Whether consciously or unconsciously, the bureau has and continues to be part and parcel to these de-Indigenization and Americanization schemes. So too the government, the schools, the media and the corporate sector. The attempt to thwart or slow down the “browning of the nation,” is very much alive today.

This truly is an additional reason why many oppose immigration from Mexico and Central America and the Andes… precisely because the people coming in are Brown and not White and precisely because they represent something different other than “American culture.” Because of this, they fear something fundamental is changing about “their” country. It is not a new racial fear. It is what created this nation’s Americanization movements. For White immigrants, they work. But they don’t work for non-Whites, especially for those who have deep roots on this continent. That was the rationale for the boarding schools for American Indians. They were designed to separate American Indian children from their elders, their families, from their memories, homes and cultures. It was an extermination scheme. That movement also created the rationale for Americanization schools for Mexicans (segregation) and the same rationale for English-Only movements today (Even today’s immigration reform proposals have an English-language requirement).

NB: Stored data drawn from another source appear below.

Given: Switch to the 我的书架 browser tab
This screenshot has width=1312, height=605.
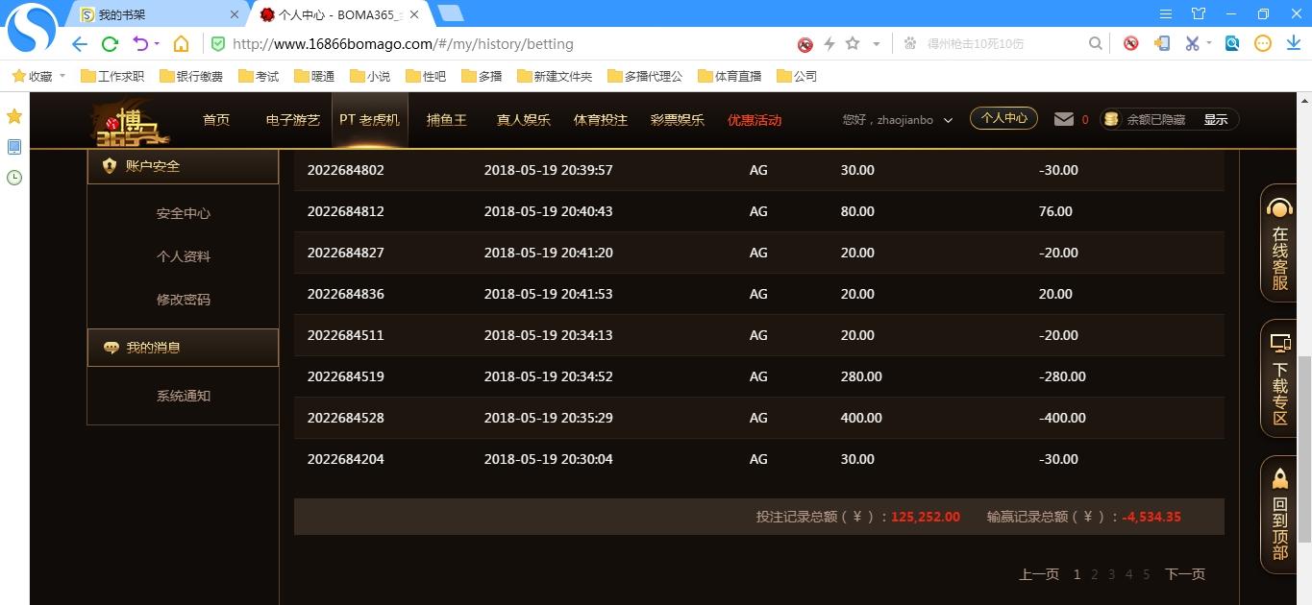Looking at the screenshot, I should (x=154, y=14).
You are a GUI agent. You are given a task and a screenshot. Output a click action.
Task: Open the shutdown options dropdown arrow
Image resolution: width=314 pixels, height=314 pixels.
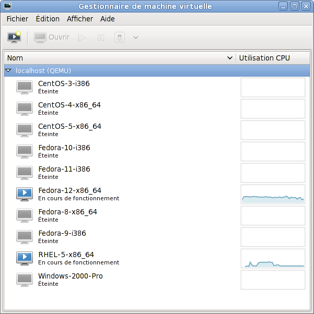pos(136,38)
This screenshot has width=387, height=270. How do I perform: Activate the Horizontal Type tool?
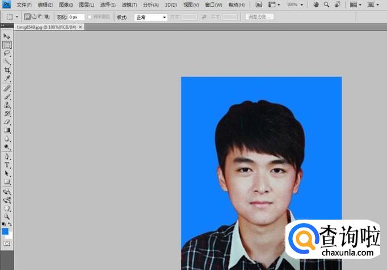[7, 165]
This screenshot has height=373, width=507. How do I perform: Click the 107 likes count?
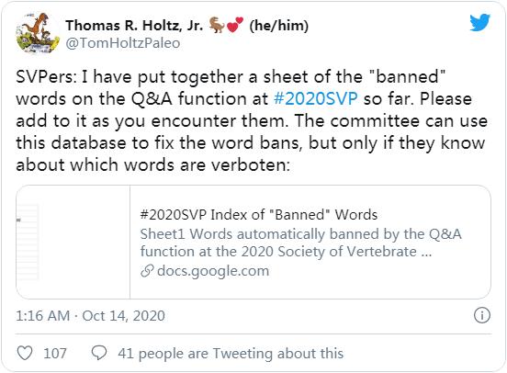pos(55,354)
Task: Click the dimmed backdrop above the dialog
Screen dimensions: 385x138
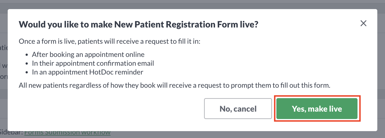Action: point(193,4)
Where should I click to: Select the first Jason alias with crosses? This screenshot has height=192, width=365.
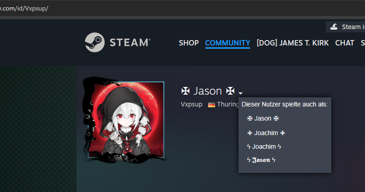click(x=263, y=118)
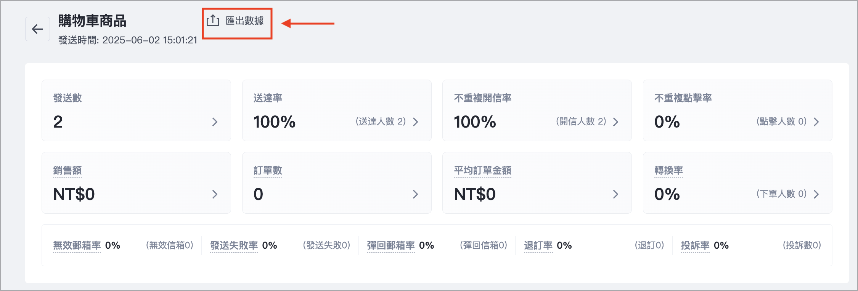Viewport: 858px width, 291px height.
Task: Click the 投訴率 label
Action: point(695,245)
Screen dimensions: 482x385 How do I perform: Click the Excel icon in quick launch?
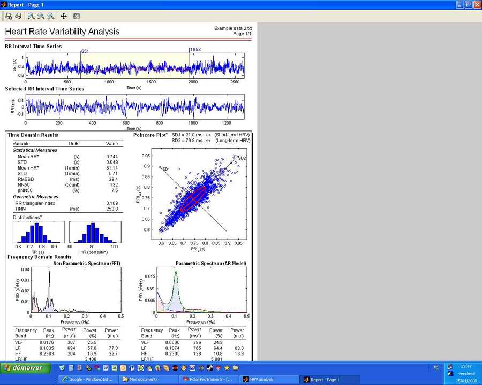115,368
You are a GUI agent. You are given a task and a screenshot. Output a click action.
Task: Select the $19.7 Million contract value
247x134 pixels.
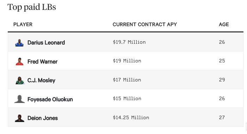point(129,42)
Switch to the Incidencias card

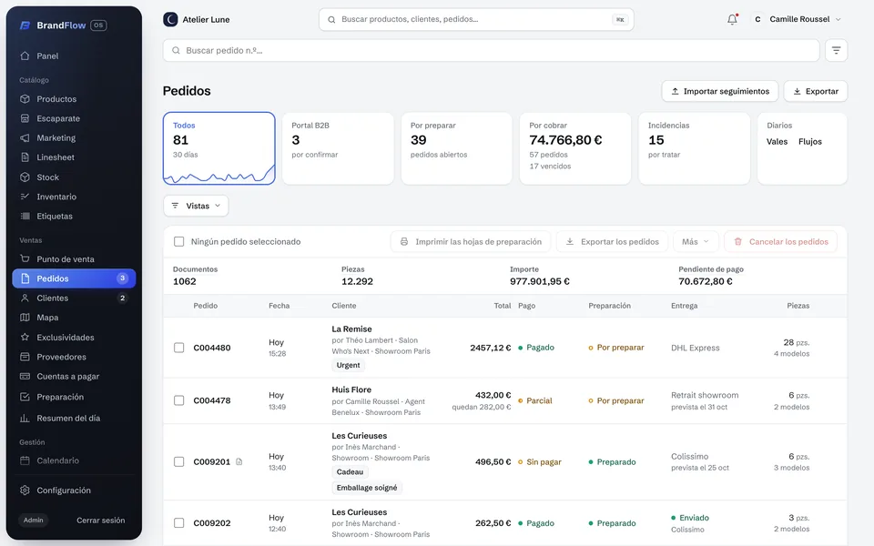tap(694, 148)
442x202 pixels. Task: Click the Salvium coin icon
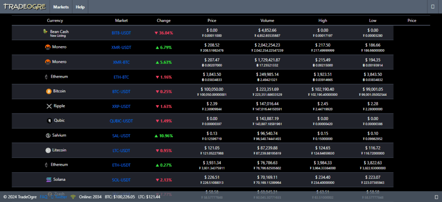pos(48,135)
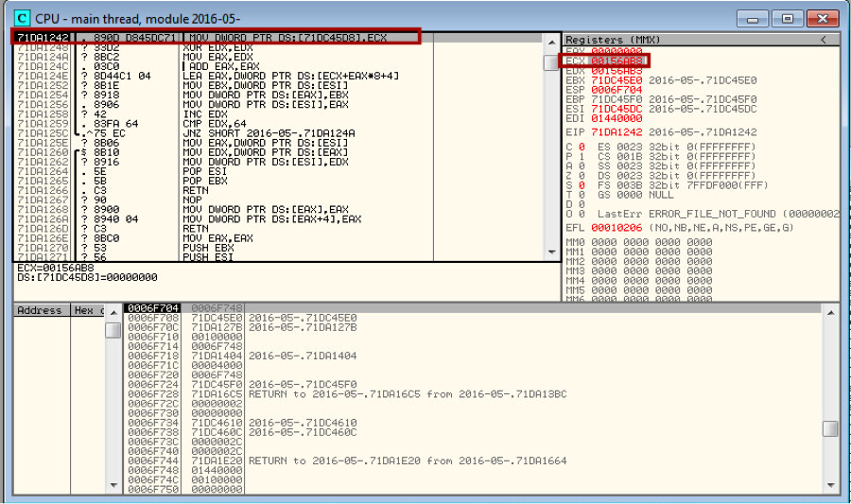Screen dimensions: 851x504
Task: Click the Address column header in dump
Action: click(x=40, y=310)
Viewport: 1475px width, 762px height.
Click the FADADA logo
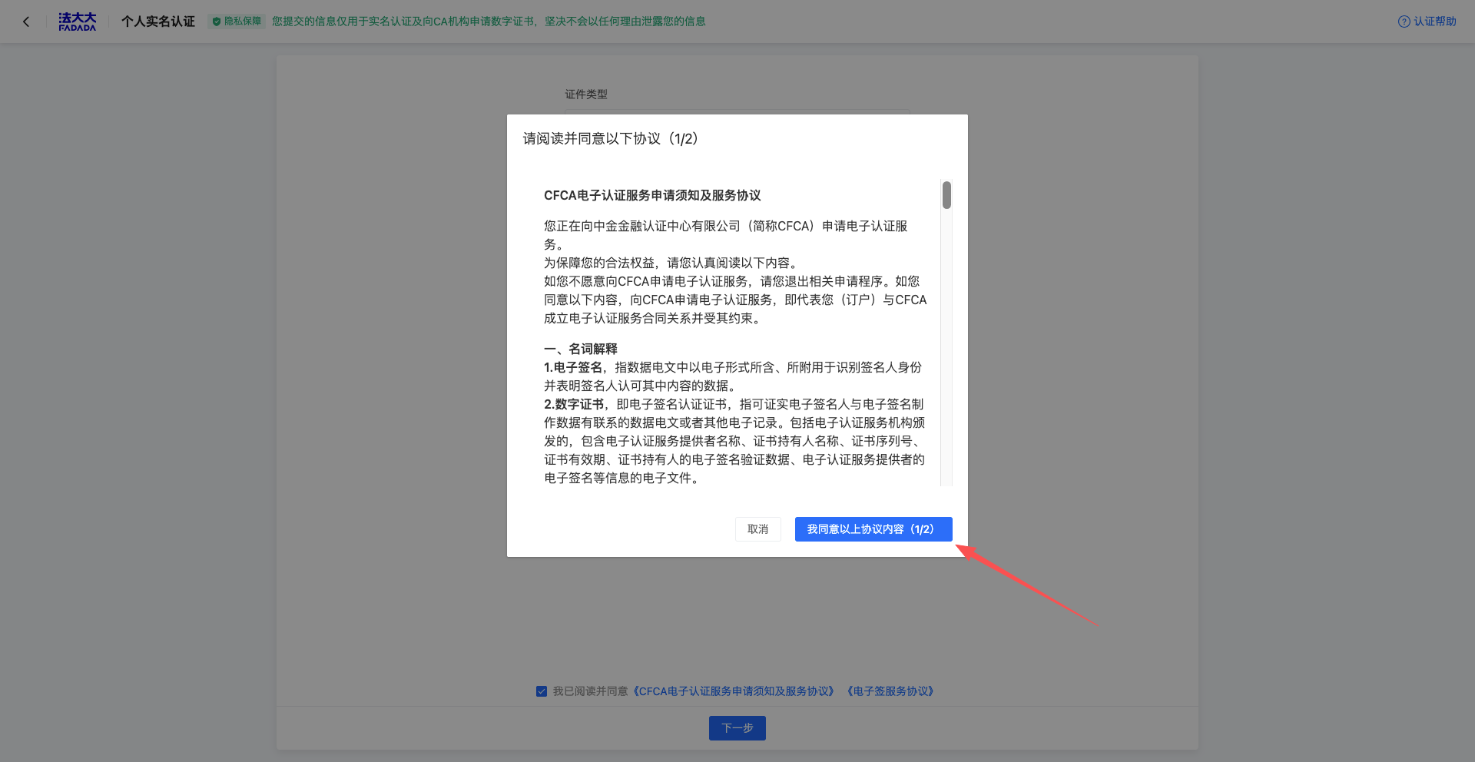(78, 22)
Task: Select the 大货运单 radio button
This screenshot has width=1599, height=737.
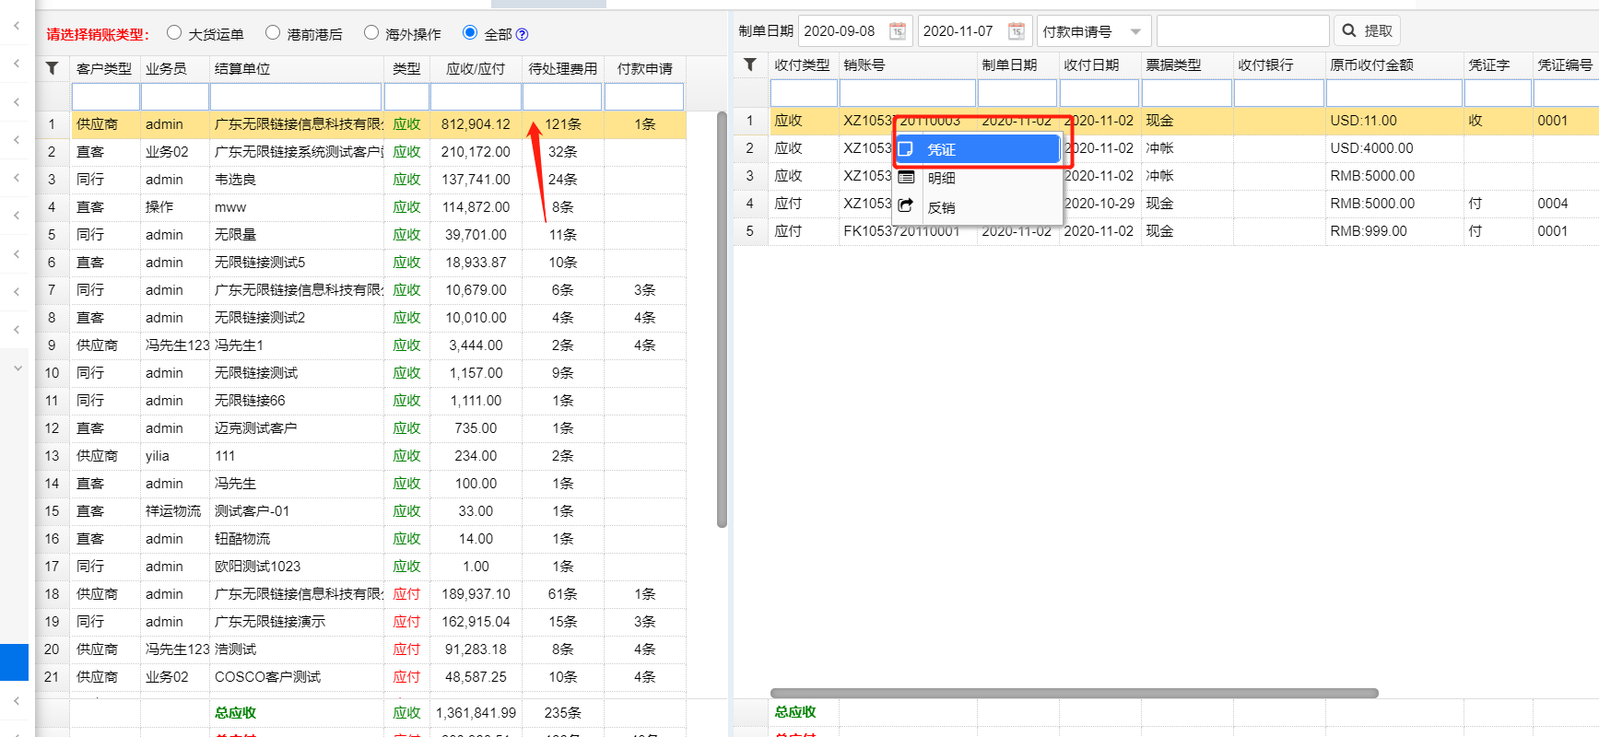Action: point(174,33)
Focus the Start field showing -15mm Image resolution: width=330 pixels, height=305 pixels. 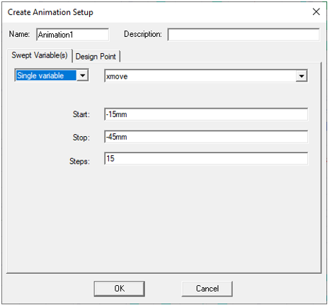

When one digs deeper, one can see that immigration from these countries is opposed not simply because they are visually brown, but rather because their color represents indigeneity. They bring with them not simply their color, but also, their culture and memory and a thousands-of-years connection to these lands, to this continent; in other words, unassimilable. Unassimilable because that connection is much deeper and much more profound than anything produced by immigrant pilgrim culture. In a sense, their very existence and presence in the United States represents a reversal of the colonization process. Indigenous peoples – viewed as less than human – were supposed to have been eliminated or driven away as opposed to them overrunning Heaven on Earth.

The only way they are or would be acceptable in this country is if indeed, they could be thoroughly assimilated and Americanized, and in the process, also be given the violating practice of receiving “honorary white” status. Lightening their skin would also help.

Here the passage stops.